_HOW TO COMPLETE THIS TASK_
Reproduced exactly, the lines from the start of the material through the line containing "You are a computer-use agent. Image" should be the whole answer, with pictures excluded.

RECORDS PROVIDED: Begin

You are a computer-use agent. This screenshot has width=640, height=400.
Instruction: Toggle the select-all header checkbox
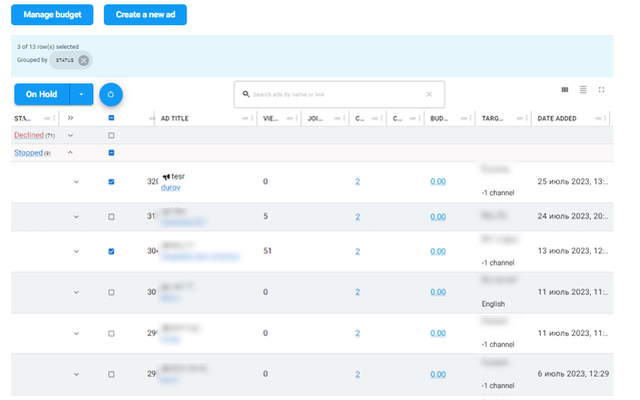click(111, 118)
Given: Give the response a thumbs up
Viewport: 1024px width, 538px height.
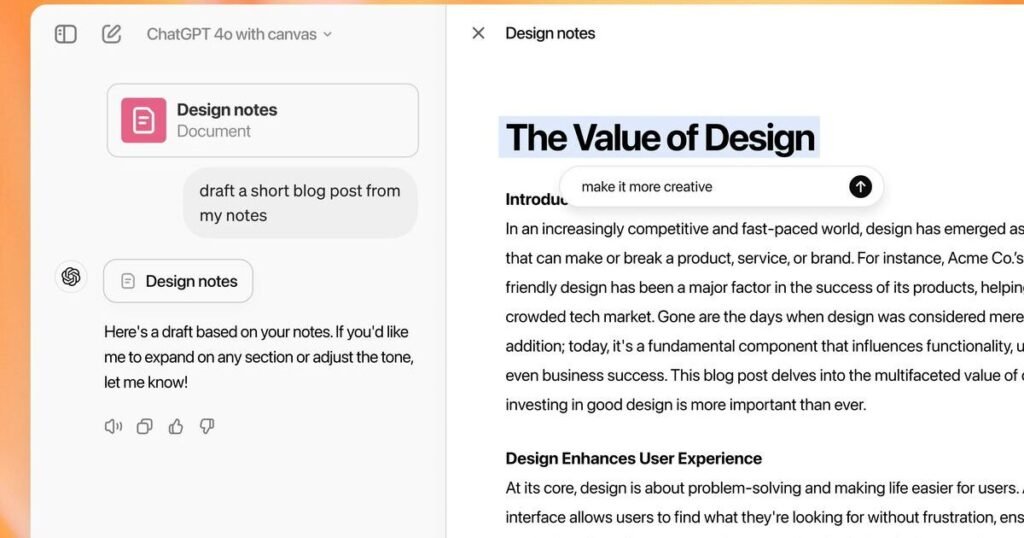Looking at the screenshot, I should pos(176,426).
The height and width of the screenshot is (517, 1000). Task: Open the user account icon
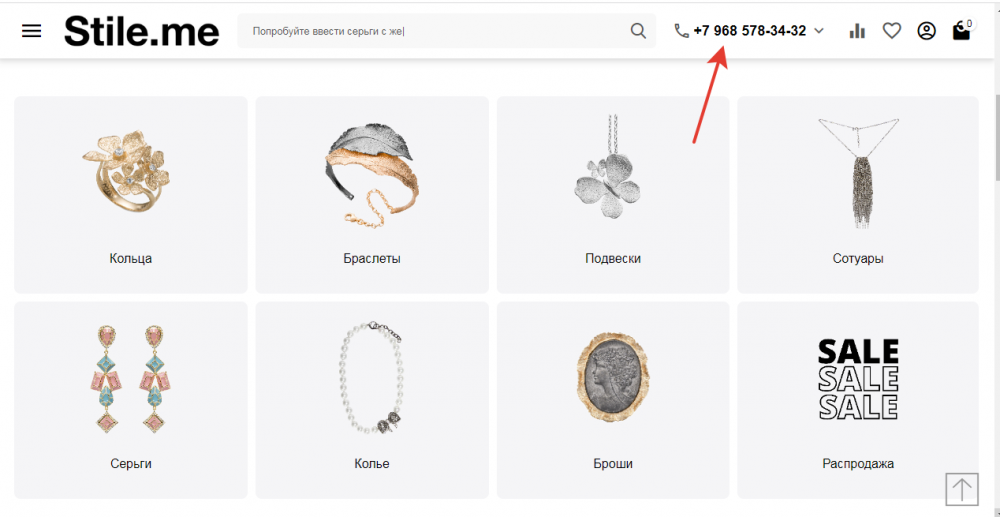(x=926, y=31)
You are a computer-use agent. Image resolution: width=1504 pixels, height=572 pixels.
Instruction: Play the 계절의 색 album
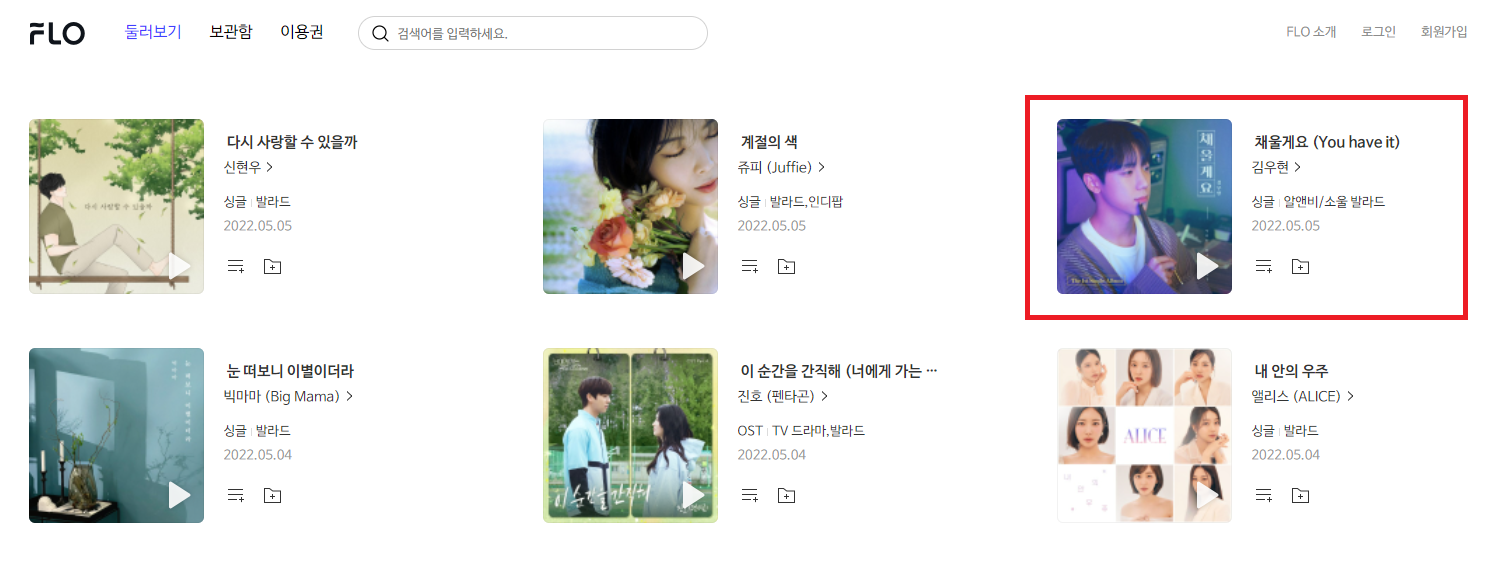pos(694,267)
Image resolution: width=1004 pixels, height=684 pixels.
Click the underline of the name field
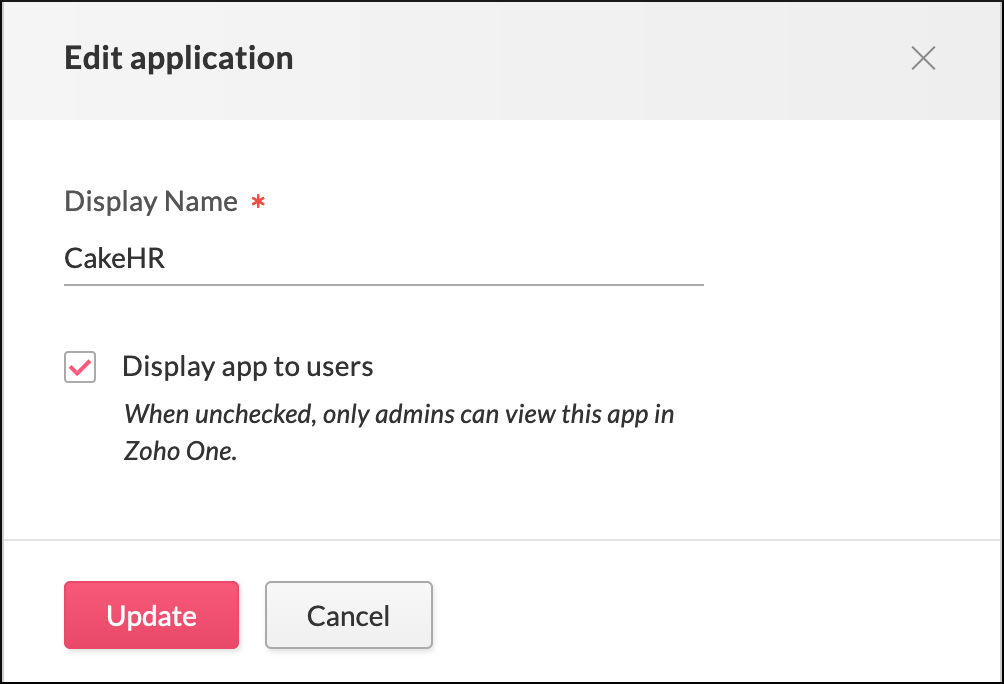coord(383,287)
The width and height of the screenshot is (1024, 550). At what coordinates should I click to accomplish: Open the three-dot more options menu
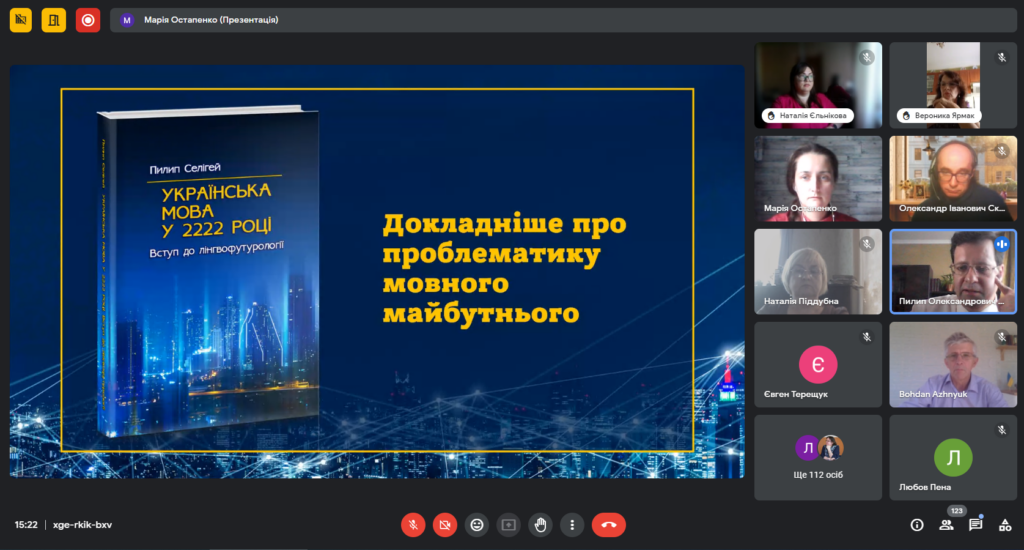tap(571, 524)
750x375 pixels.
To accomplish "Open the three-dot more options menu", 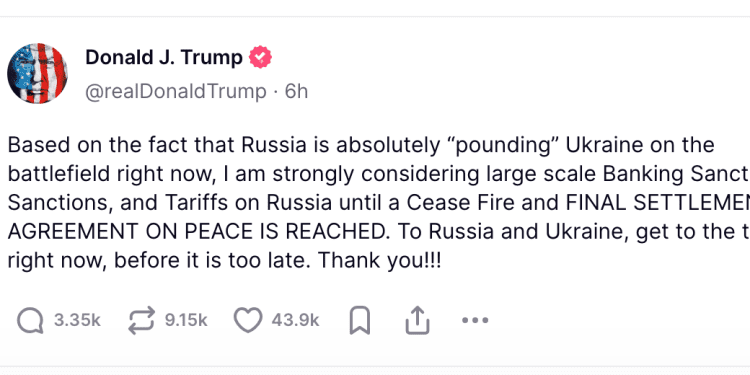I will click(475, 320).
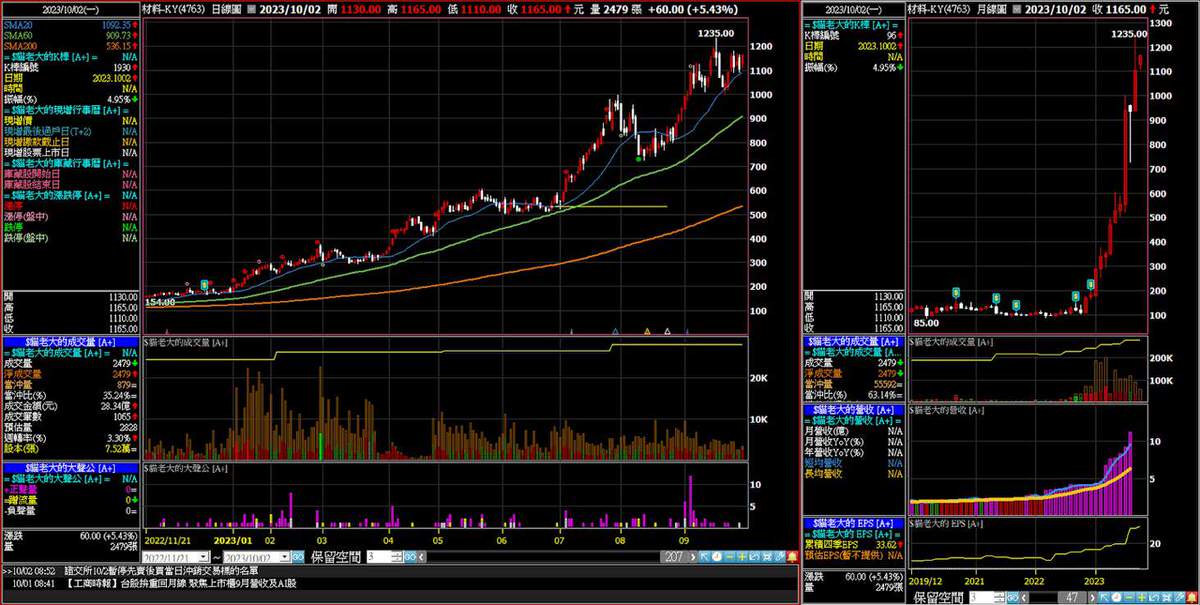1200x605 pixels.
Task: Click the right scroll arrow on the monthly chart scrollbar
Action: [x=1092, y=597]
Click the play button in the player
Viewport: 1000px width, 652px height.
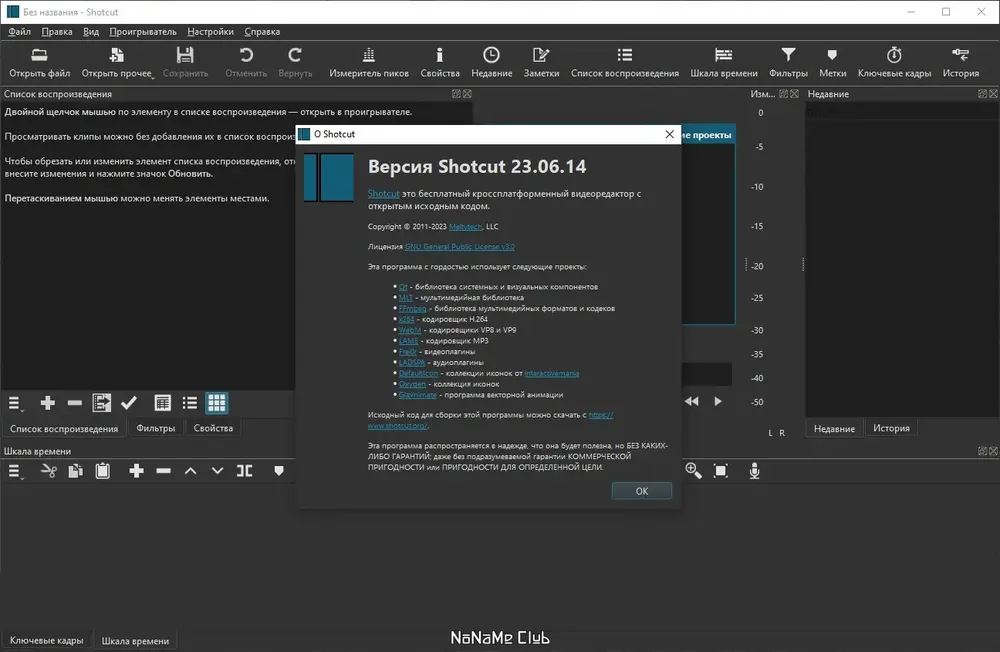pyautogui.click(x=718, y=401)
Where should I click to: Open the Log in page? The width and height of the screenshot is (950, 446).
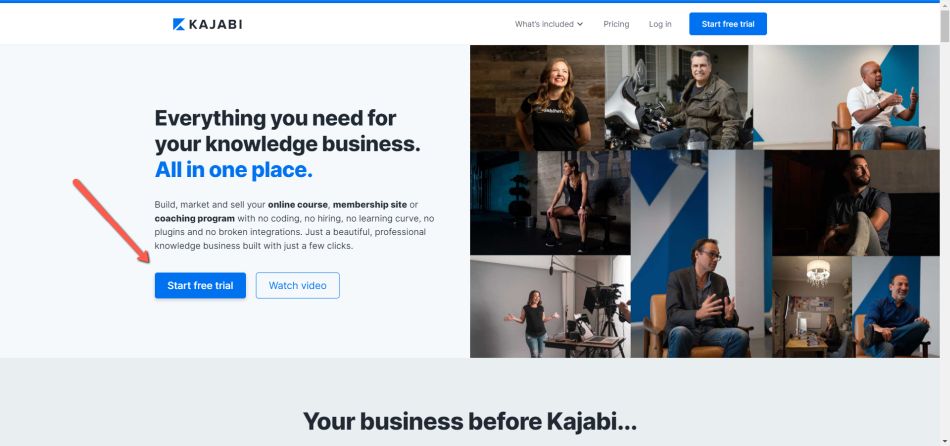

RECORDS PROVIDED: End

_ANSWER SPACE_
You are a computer-use agent. This screenshot has width=640, height=400.
Instruction: Toggle the select-all header checkbox
click(111, 118)
Given: Give the response a thumbs up
Viewport: 1024px width, 538px height.
Looking at the screenshot, I should pos(176,426).
The height and width of the screenshot is (517, 1000). Task: Open the user account icon
(x=926, y=31)
You are a computer-use agent. Image resolution: width=1504 pixels, height=572 pixels.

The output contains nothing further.